A porta número 3. Desta vez, a porta não abriu. Judite espreitou pelo buraco da fechadura. Do outro lado, uma luz dourada intensa transbordava, ouro líquido viscoso escorria pelas paredes. Quando se afastou da fechadura e olhou para trás, Judite viu três cabeleiras suas duplas, em fila, cada uma olhando para trás. Pareciam uma fileira de dominós que tombam de forma sincronizada. Já não eram escuras, mas completamente platinadas. Teria ela também mudado de cor?
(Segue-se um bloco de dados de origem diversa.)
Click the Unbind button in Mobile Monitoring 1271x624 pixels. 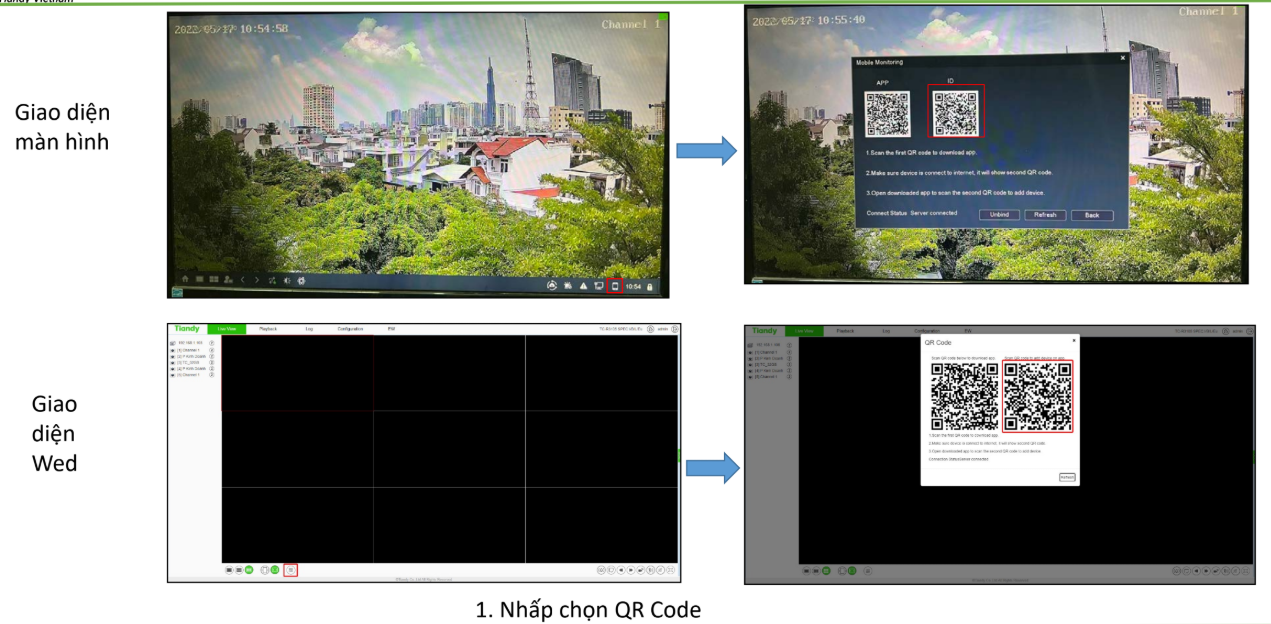click(998, 215)
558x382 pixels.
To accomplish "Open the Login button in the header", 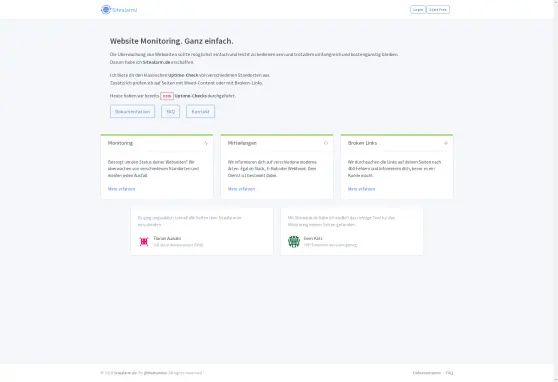I will point(418,10).
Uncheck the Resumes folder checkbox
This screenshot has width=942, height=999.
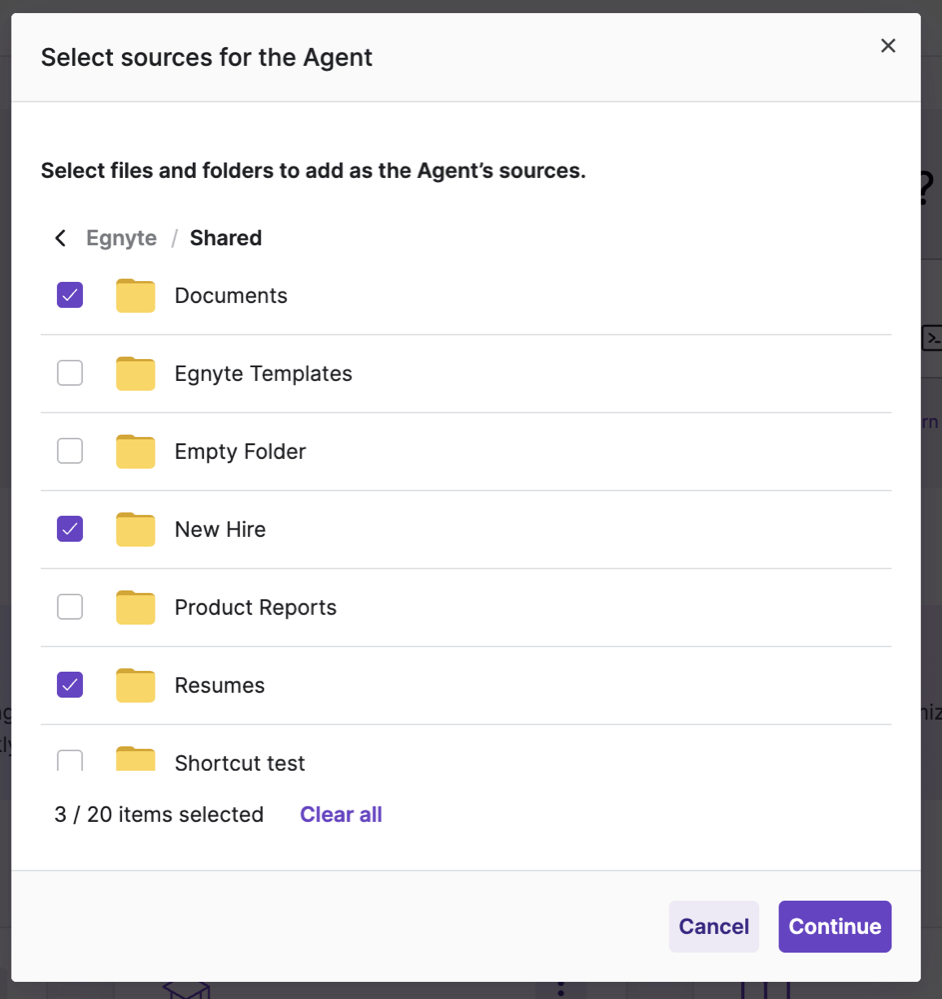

O corredor escuro e afunilado estava cada vez mais húmido. Gotas de água pingavam das cabeças suspensas nas paredes. Judite e as outras cabeleiras platinadas começavam a frisar, cada vez mais curtas e encolhidas. À medida que deslizava mais rápido, como que empurrada por uma irresistível corrente de ar, Judite ouvia uma voz que vinha do fundo do castelo e que lhe dizia: “Tudo corre do passado em direção ao futuro, mas tudo deveria viver no presente, porque no futuro as macieiras deixarão cair o seu fruto. O amanhã apagará os vestígios do presente, e tu não conseguirás acompanhar o ritmo da vida. O lodo do passado, tal qual uma mó, irá arrastar-te para o fundo do pântano.”

Quarta porta. Escancarada. Do outro lado, uma luz azul-esverdeada. No centro, um lago redondo de águas cinzentas, perfeitamente opaco. Um homem de cabelo e barba azuis mergulhava repetidamente no lago, como se estivesse à procura de algum objeto perdido sem o qual não poderia continuar a viver. Não viu Judite e o seu séquito de quatro cabeleiras platinadas e cada vez mais encaracoladas, que continuaram a deslizar pelo corredor. 

O corredor finalmente parou de afunilar. Em frente estava mais uma porta, a quinta. Não havia possibilidade de virar à esquerda nem à direita, por isso, este era o fim da linha, a última passagem. Judite olhou para trás. O seu pequeno exército de duplos desaparecera. A revolução partiu, pensou ela. Quando acabou de formular este pensamento, deu por si do outro lado da porta. Flutuava no centro de um cubo branco e na parede em frente estava um quadrado preto. Um zero quadrangular, pura matéria negra. O quadrado zero era o início. Era o nada. Não devolvia a Judite a sua imagem. Devolvia-lhe pigmento e geometria. Aquele quadrado negro parecia-lhe um escândalo que engolia toda a realidade à sua volta. Dentro do cubo, a intuição estava a transformar-se num fenómeno consciente. 

“Não escondas aquilo que te estou a revelar.” Um sussurro quebrou o silêncio sepulcral do castelo. Vinha do interior do quadrado. 

“Não escondas aquilo que te estou a revelar,” ecoou de novo o quadrado. Judite chegou mais perto. Uma das suas mechas foi imediatamente sugada pelo quadrado. Judite percebeu que o processo seria rápido e irreversível. Pela primeira vez, estava frente a frente com o quadrado, a escassos centímetros de distância. Conseguia cheirar, ouvir, e sentir a temperatura do preto. “Eu uni todos os pontos da sabedoria e libertei a consciência da cor. Tu estás presa nas redes do horizonte, como um peixe.” O quadrado preto engoliu o que restava do cabelo chamado Judite.